Unlike many Left-leaning critics of the Government's policies, Professor Phelps is in the free-market camp and director of Columbia's Centre on Capitalism and Society. He made his name refuting the "Phillips Curve" assumptions of the 1960s that policy-makers could exploit an easy Keynesian trade-off between inflation and unemployment.

His warning echoes arguments made by Shadow Chancellor Ed Balls and may cause some discomfort in Downing Street, especially after CBI data for early August showed the sharpest drop in retail sales for a year.

Professor Phelps said the rich states all need to bring ballooning debts under control, but at a calibrated pace. The US has been too timid. "To do just $100bn of tightening this year is nothing. The US is in a complete mess and it must move to a budget surplus in absolute terms," he said.

He compared the US task with Britain's plight in the late 1940s. "The question is how to pay for the 'war', which is what Keynes worried about, except this time the war was our own housing market."

Like other Nobel laureates in Lindau, he warned against a third blast of quantitative easing (QE) by the Federal Reserve now that US core inflation is creeping back up to 2pc.

"I was a supporter of QE2 to prevent deflation but that potential justification is no longer there. The Fed should remain very watchful and keep its finger on the trigger. If we get a cyclical contraction on top of a slump, it could be serious."

Myron Scholes, who won the Nobel Prize for theories on derivatives, said QE is a misguided attempt to disguise both a bank bailout and dollar devaluation.

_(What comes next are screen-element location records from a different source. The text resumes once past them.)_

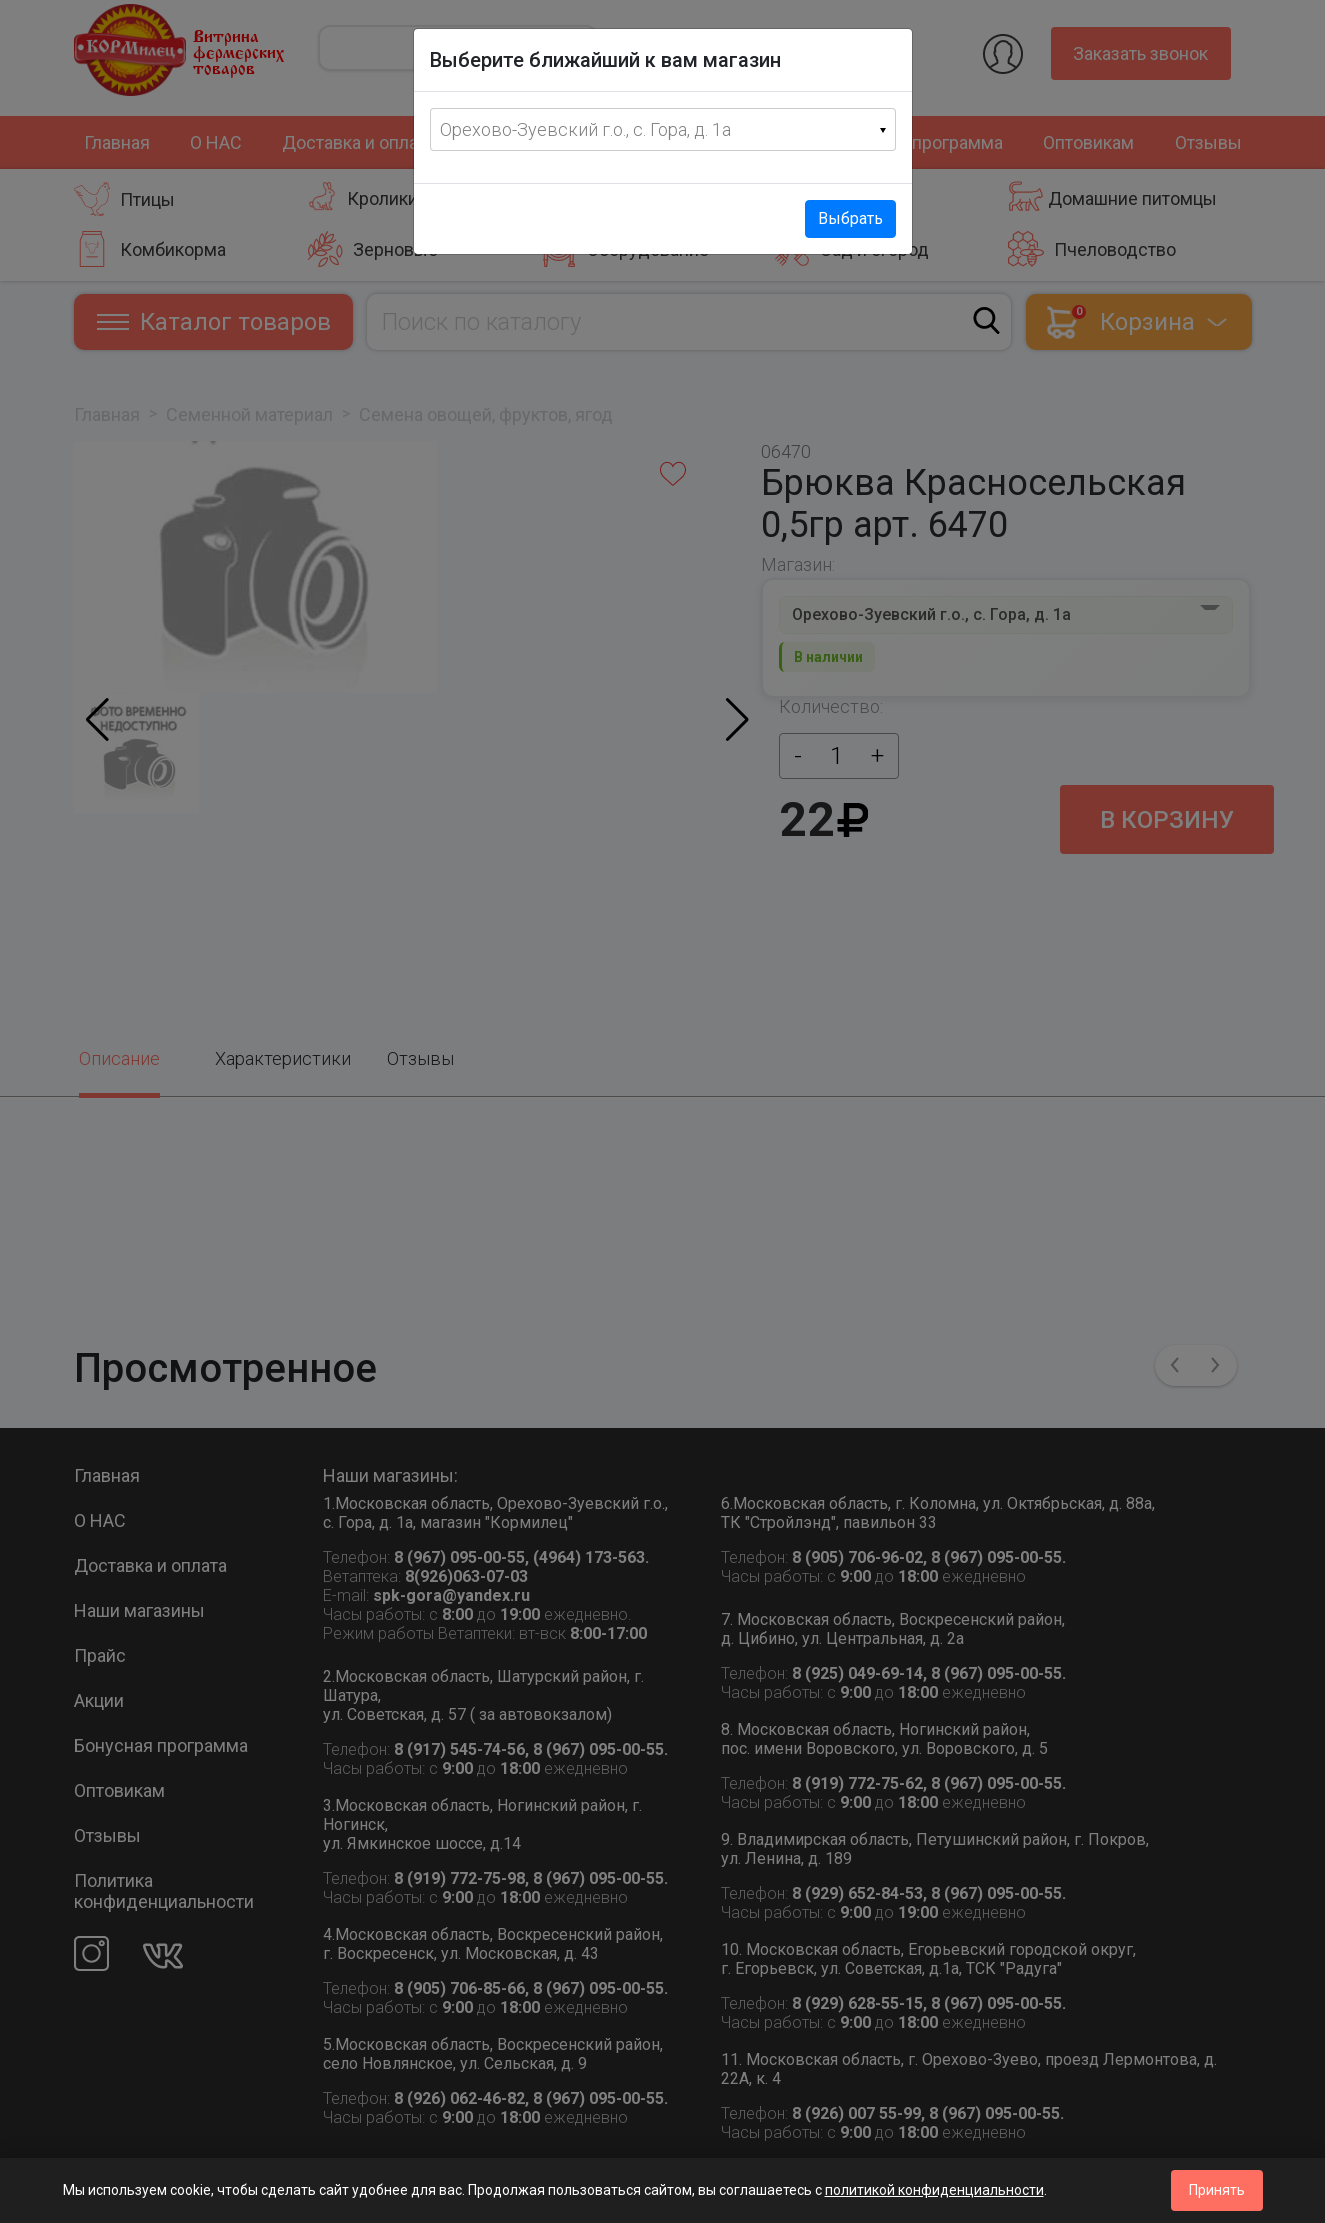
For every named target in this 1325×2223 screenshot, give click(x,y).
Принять (1217, 2190)
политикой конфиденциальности (934, 2190)
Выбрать (850, 218)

"Ben Bernanke knows his pistol is close to blanks. He is trying to weaken the dollar but it is only so long before Japan, Switzerland and others figure out how to retaliate, and if there is QE3 they will start arming themselves," he told the Telegraph.

"The question is how unconventional will Bernanke be. Will he buy equities, or real estate, until the Fed owns everything? The more illiquid assets they buy, the more difficult it will be to unwind.

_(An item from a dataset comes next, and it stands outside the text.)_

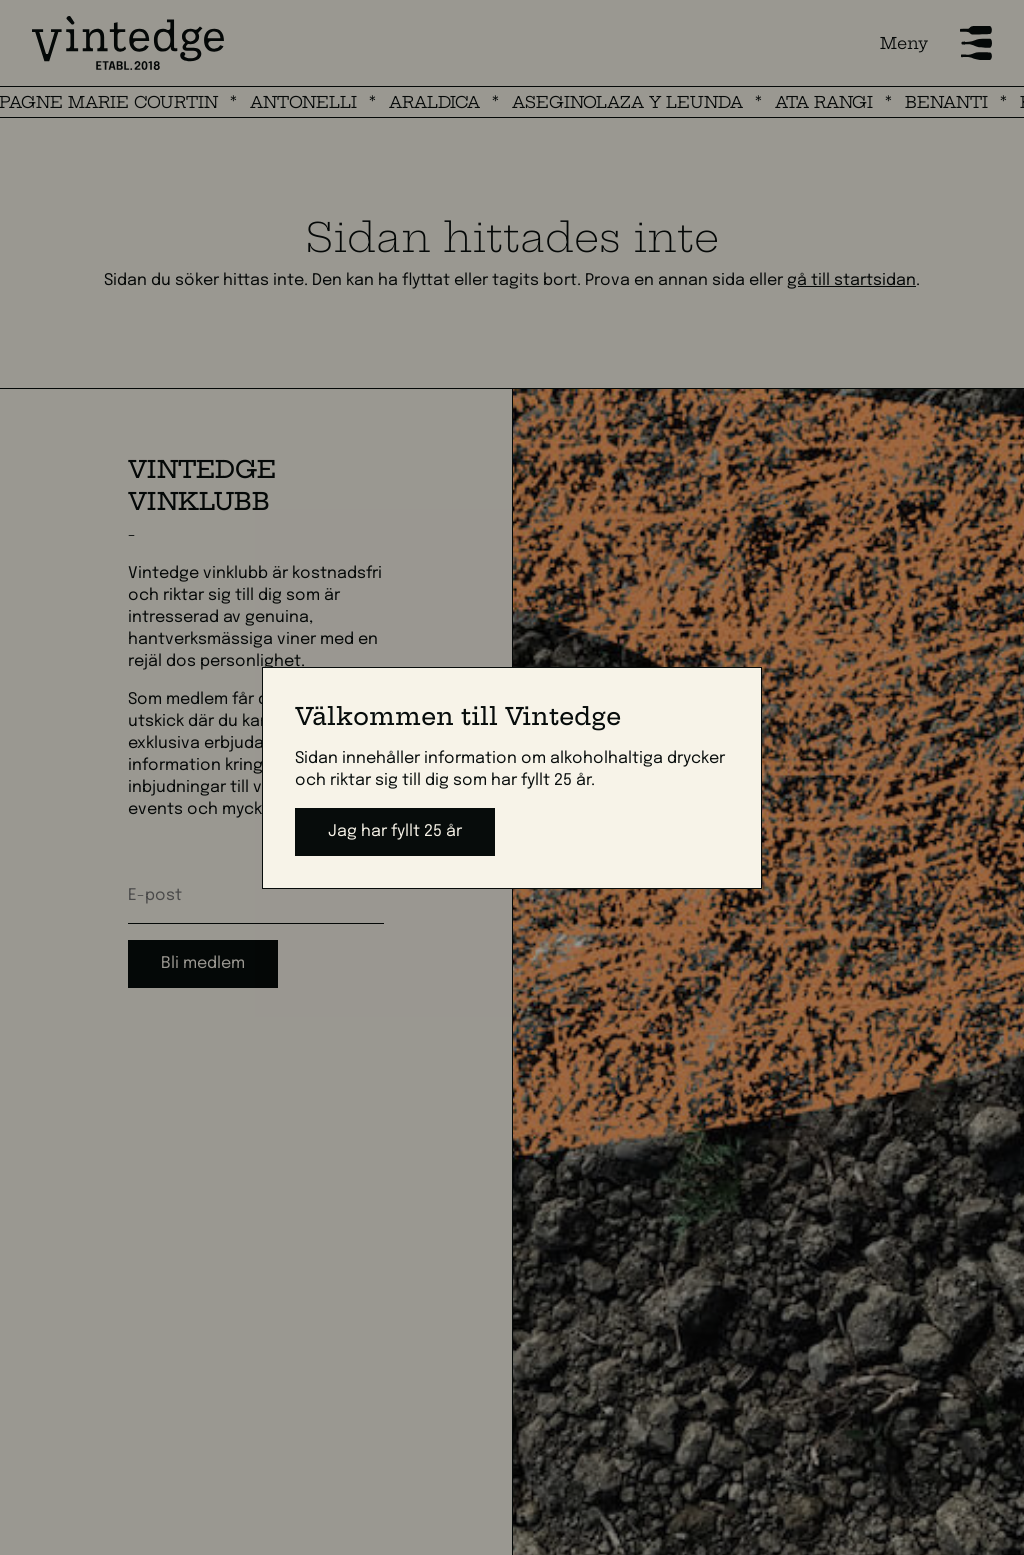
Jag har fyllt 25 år (395, 831)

"I wonder whether Bernanke might not say that 'the Europeans are our friends, and we know that the European Central Bank can't print money to buy bonds because the Germans won't let them. And since the ECB will soon run out of money, we will step in and start buying European government bonds for them'. It is something to think about," he said.

Mr Bernanke hinted at this during a 2002 speech on deflation that is widely view as his policy "road map" for in extremis. Buying EMU bonds would allow the Fed to drive down the dollar and stabilise Europe's debt crisis at the same time.

Professor Scholes said the eurozone has squandered its chance of making the system work. "They had the opportunity from 1997 to 2010 to think about how to make the euro work and create a fiscal union. They did nothing," he said.

"For a common area to work it has to be 'socialised' with common taxation and fiscal transfers. People have to think that Italians are the same as Germans, and can work in each other's country. There has to be a homogeneity of beliefs."

He said the West risks repeating the errors of Japan the longer it refuses to confront the mountain of bad debts and fails to clears the way for a new cycle of growth. "I think it would have been better to get it over right away, even though it would have been a huge shock to the system. We had this heart attack and they keep treating every other part of the body, the hands, the feet, or the ankles," he said.

Mr Scholes, known to many as the guru behind the LTCM hedge fund that came to grief in 1998, said the apparent calm induced by global policy makers and central banks during the bubble created a massive risk free illusion and primed the system for disaster. "If things can be too calm, and volatility too low, people stop worrying. The tiger looked caged, but the cage door was open."